It is probably hard to find someone from the baby boomer generation who does not like at least one or two songs by pop musician Carole King.
Her hits she popularized through her expressive and natural voice and piano-playing skills include “So Far Away,” “Jazzman,” “I Feel the Earth Move,” and “It’s Too Late.”
Some fans might also identify with tunes she wrote or co-wrote initially for others. Among these are “A Natural Woman,” “Up on the Roof,” and “You’ve Got a Friend.”
While she has shown the public her musical genius for decades, she is now showing her human side in detail as well with her first autobiography, “A Natural Woman: A Memoir.”
In the book, Ms. King, 70, talks openly about not only her musical career, but also the happy times and struggles of several marriages. For example, her first husband, fellow song-writer Gerry Goffn, took LSD and battled mental illness, she said, while her third husband, Rick Evers, physically abused her before his death from an apparent cocaine overdose.
And in this book where she confesses as much about her life as about those close to her, the generally level-headed Ms. King admits she smoked marijuana some early in her musical career.
She also mentions her mostly joyful times as the mother of four children, her support of liberal political and environmental issues, and her search for spiritual meaning evolving from her Jewish heritage.
And the court battles she and fourth husband Rick Sorensen fought in the 1980s to keep the road through their Idaho property private are discussed in detail, as is her acting and theater career that blossomed in later years.
But perhaps the musical aspects of her life covered in the book still draw the most interest, even though they are what are already best known about her.
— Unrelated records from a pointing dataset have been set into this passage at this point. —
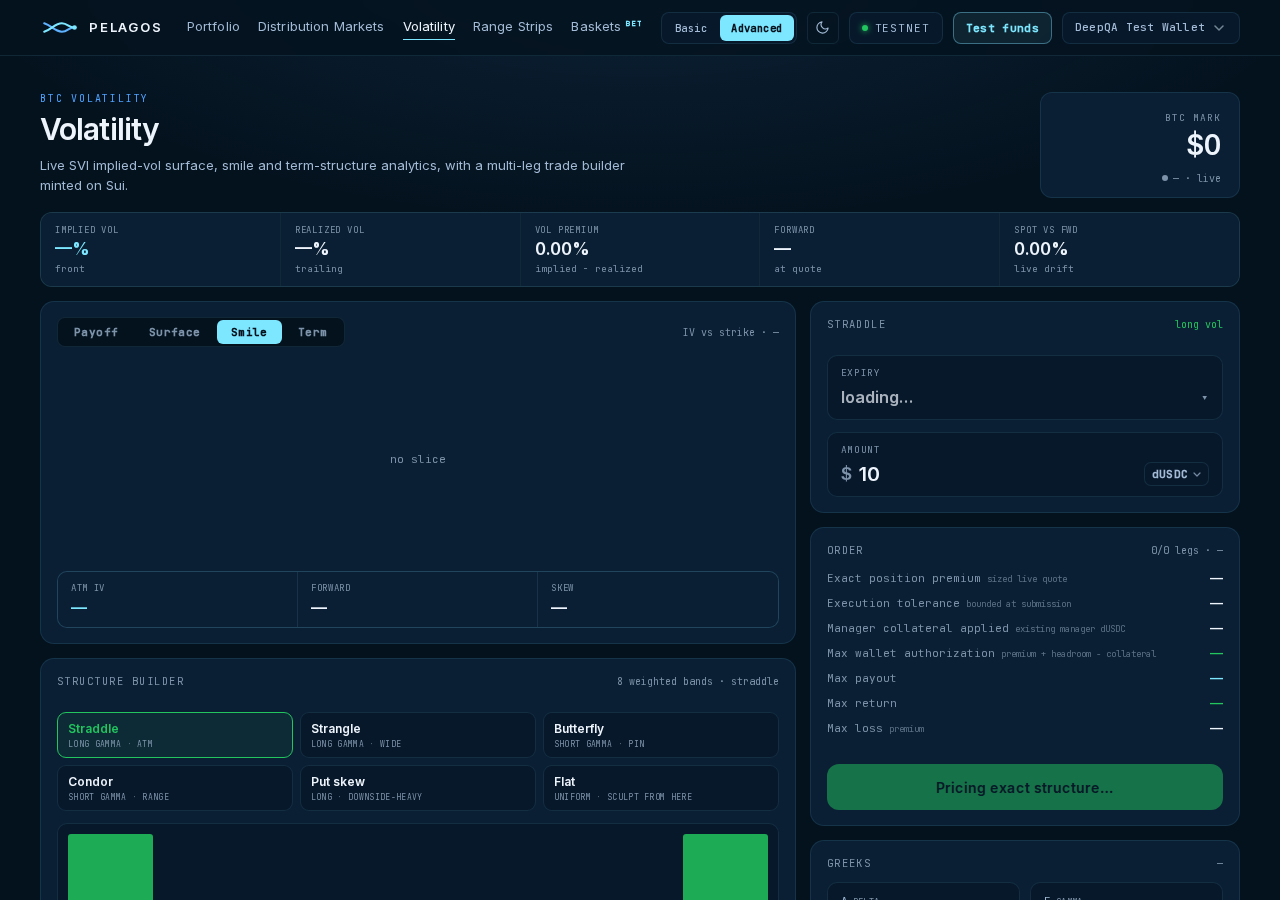Click the Baskets BETA nav item

pos(606,26)
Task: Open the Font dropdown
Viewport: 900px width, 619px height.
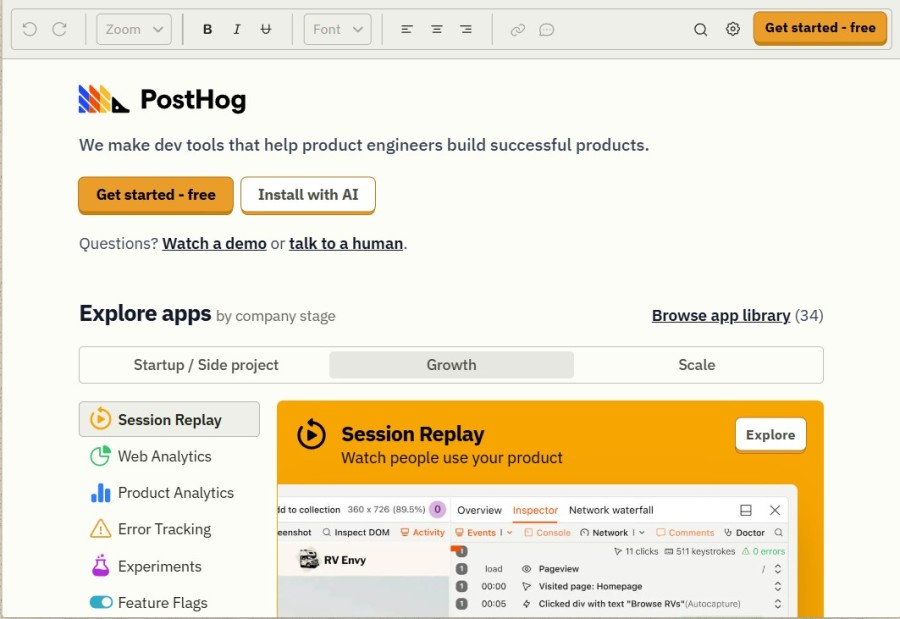Action: point(337,29)
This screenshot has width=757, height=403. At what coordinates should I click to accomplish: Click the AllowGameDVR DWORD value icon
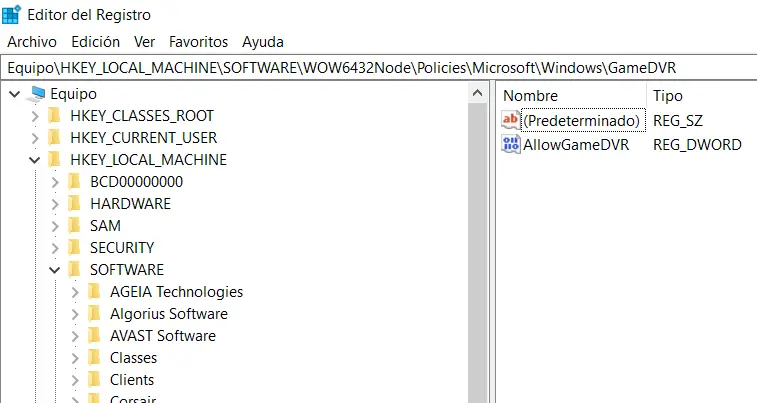click(511, 144)
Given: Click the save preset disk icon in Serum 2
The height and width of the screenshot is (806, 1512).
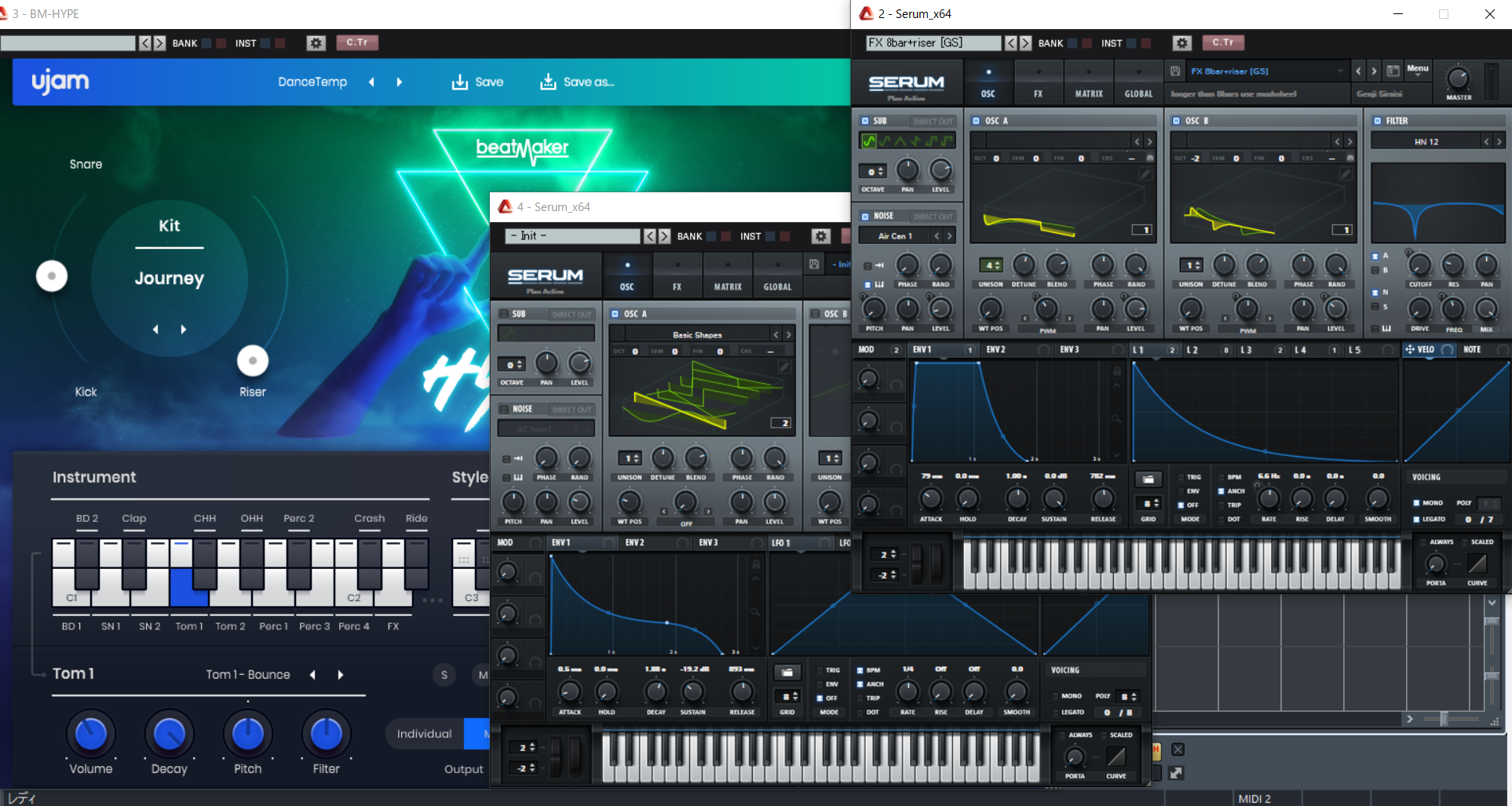Looking at the screenshot, I should pyautogui.click(x=1175, y=71).
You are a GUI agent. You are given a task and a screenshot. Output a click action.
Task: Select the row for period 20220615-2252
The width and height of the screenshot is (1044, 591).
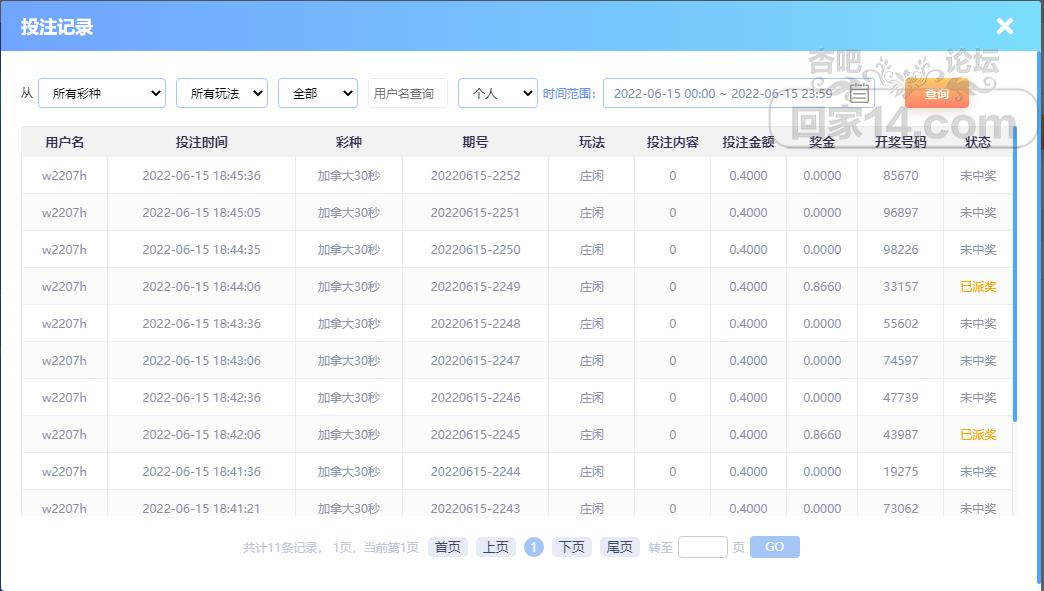(475, 176)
Born Carol Klein, she learned to play the piano from her mother, whose Russian-born mother thought owning and playing a piano indicated status.
Ms. King’s talent demonstrated itself early on, and she was signed to a musical contract and eventually became a professional songwriter while still a teenager. A classical musician studying at a university and a 20-year-old aspiring garage band singer would likely enjoy with equal interest this part of the book.
Lovers of music history, meanwhile, will enjoy her descriptions from the same time of the live music shows she attended in New York when rock ‘n’ roll was in its infancy.
As Ms. King’s musical career developed, her desire to record her own material or perform live as the featured entertainer did not, however. But with the help of longtime pal James Taylor, she was convinced to perform “Up on the Roof,” during one of his concerts, and the rest is history.
Her overcoming her fears indirectly resulted in the recording of “Tapestry” in 1971. It would go on to become one of the best-selling and most critically acclaimed pop albums of all time and would bring her four Grammy Awards.
Fans will love the details she discusses about the making of the album, including the shooting of the now-famous album cover photograph of her and her cat by the window of her Laurel Canyon, Calif., home. Readers used to today’s paparazzi will also marvel at how she was able to avoid much public attention over the album, including not even accepting her Grammy Awards in person.
But the album itself continues to receive attention, signifying that Ms. King reached almost musical perfection with its release.
However, as she mentions in the book in detail honestly, much of her life has not been perfect.
But readers of this interesting memoir will likely still admire the way she expresses herself in print with the same raw and open feeling that she often has in her music.